Los analistas destacan que reducir el costo laboral es uno de los desafíos más complejos y que, tanto a corto como a largo plazo, se podría alcanzar un consenso sobre la disminución de las cargas sociales. Aunque se reconoce que no se debe centrar la estrategia en el costo, dado que incluso industrias de otros países desarrollados deben buscar agregar valor. «La cuestión es: cuando se eliminen todos los obstáculos macro, se reduzcan los impuestos a niveles razonables y se firmen convenios adecuados a nuestra realidad, ¿las empresas estarán listas para competir?», plantea.
Un modelo a seguir es el de Toyota, cuya especialización en la pick-up Hilux ha llevado a muchas empresas locales a orientarse hacia el segmento de camionetas y SUVs. «Michael Porter afirmaba que la competitividad internacional también surge de tener exigencias nacionales», explica Marcelo Elizondo, director de la consultora DNI. Si bien destaca que la producción de calidad es clave, advierte que las empresas locales requieren apoyo durante este proceso. «Las importaciones enfrentan un arancel promedio superior al 10 por ciento, en comparación con un 3 por ciento en otros lugares del mundo», apunta, lo que eleva significativamente los costos al incorporar insumos de calidad.
Desde el punto de vista internacional, el Gobierno ha promovido una agenda ambiciosa, incluyendo el acuerdo de libre comercio con la Unión Europea y la búsqueda de mayor participación en foros globales.
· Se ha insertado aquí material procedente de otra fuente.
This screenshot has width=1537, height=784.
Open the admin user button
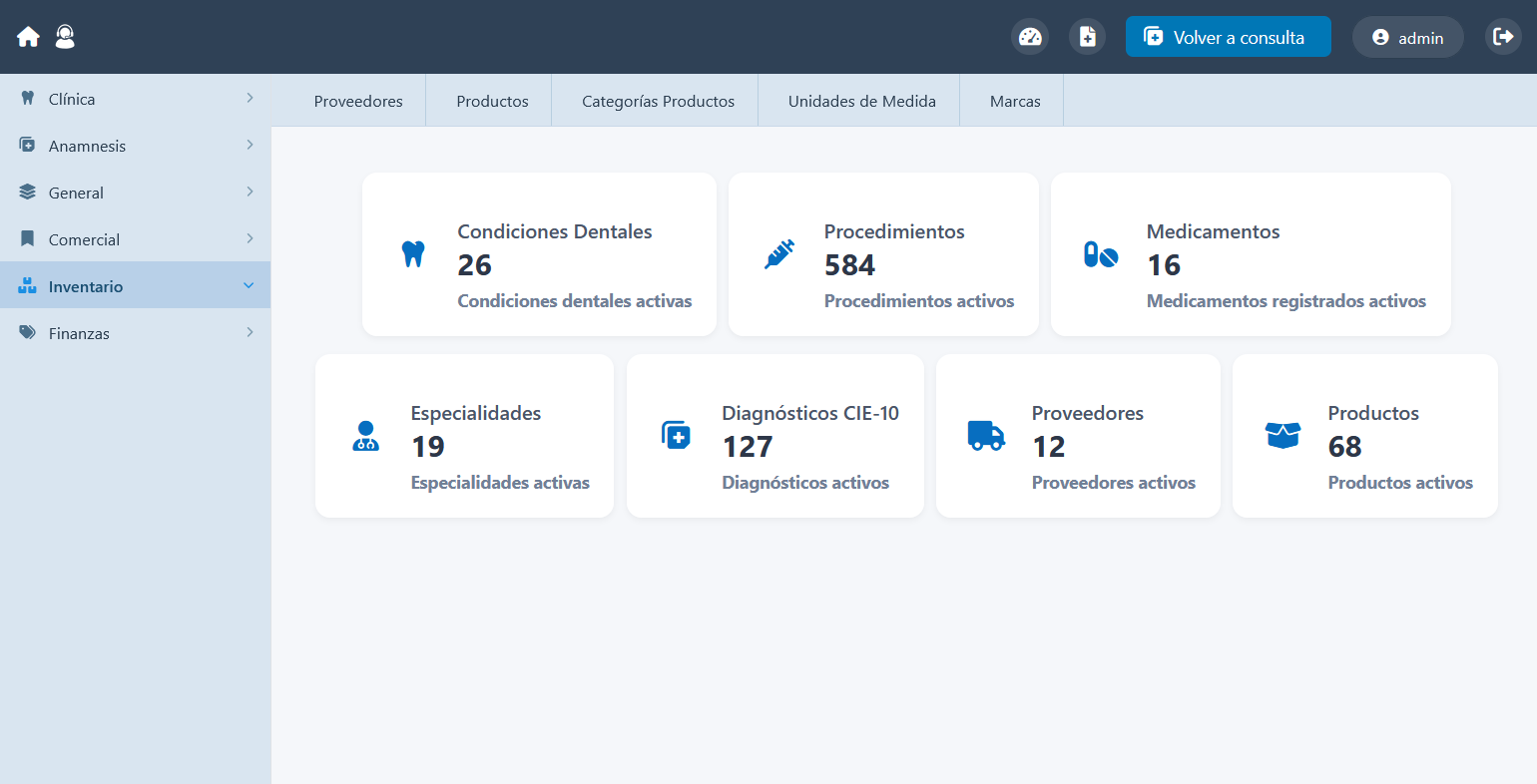(1407, 37)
Sin embargo, se subraya que estos cambios conllevan resultados y efectos diferidos, no inmediatos. Mientras el mundo exporta el 29 por ciento de su producción y la región el 22 por ciento, Argentina sólo logra un 12 por ciento.
Pedro Cascales, secretario de Industria de la Confederación Argentina de la Mediana Empresa (CAME), resalta que la apertura de nuevos mercados debe ir acompañada de una reducción impositiva: «Esto ayudará a integrar a más personas al sistema y aumentará la competitividad, ya que dejaríamos de exportar impuestos». No obstante, Capello advierte sobre los riesgos de abrir la economía sin mejorar previamente la competitividad: «Una apertura total sin una competitividad adecuada puede destruir sectores que no son intrínsecamente ineficientes, sino que enfrentan altos costos debido a regulaciones y decisiones estatales».
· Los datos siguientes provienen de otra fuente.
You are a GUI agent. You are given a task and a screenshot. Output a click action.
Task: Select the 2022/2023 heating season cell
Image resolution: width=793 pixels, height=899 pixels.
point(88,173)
Para que la producción sea competitiva en el exterior, es esencial que cruce aduanas y llegue a los puertos. Desde PwC señalan que mejorando la infraestructura ferroviaria se podría reducir hasta un 16 por ciento de los costos logísticos actuales. Aunque se han introducido nuevos sistemas de transporte, como los bitrenes, Segura plantea inquietudes sobre si estos beneficios no acabarán reflejándose en un aumento de los salarios de los camioneros.
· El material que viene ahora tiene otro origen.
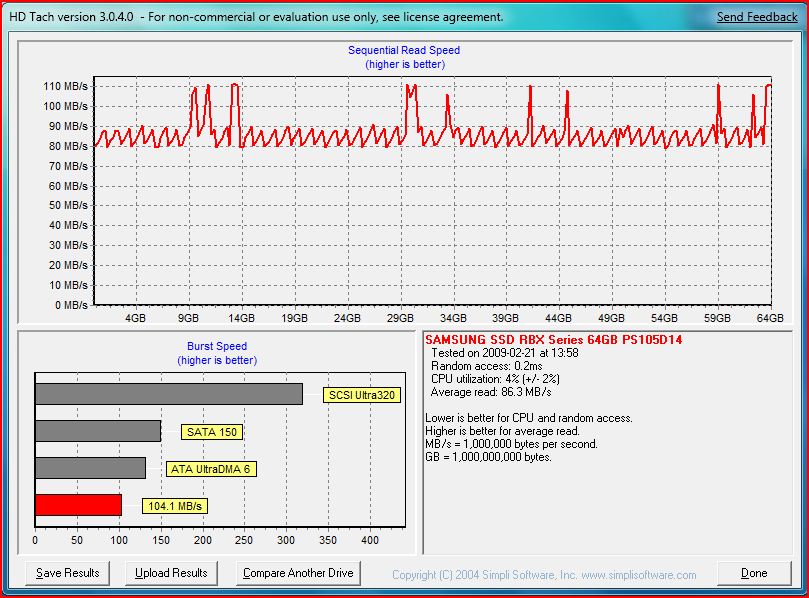
Task: Click the red burst speed bar
Action: (x=78, y=505)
Carlos Musante, director técnico de la Cámara Empresaria de Operadores Logísticos, menciona que el 95 por ciento de las cargas se transporta por camión, y el escaso uso del ferrocarril se limita a cargas ganadoras de licitaciones. «Sería beneficioso volver a un sistema multioperador en el transporte ferroviario para mejorar la competencia entre empresas y reducir costos».
Cascales subraya la necesidad de optimizar el rendimiento del ferrocarril Belgrano, un corredor bioceánico clave que conecta el Atlántico con el Pacífico, notificando que hoy su uso se limita a menores volúmenes de carga.
Desde la óptica portuaria, Delia Flores, presidenta del Grupo Flores, menciona que la integración de la zona franca, la aduana y el puerto podría resultar en importantes ahorros: “La única forma de economizar es simplificando procesos. A veces, es necesario dedicar un día solo para obtener un papel”.
Por último, Schuster concluye que las empresas enfrentarán dos trimestres adversos antes de que la economía se recupere y se planteen nuevas estrategias de competitividad en el año 2019.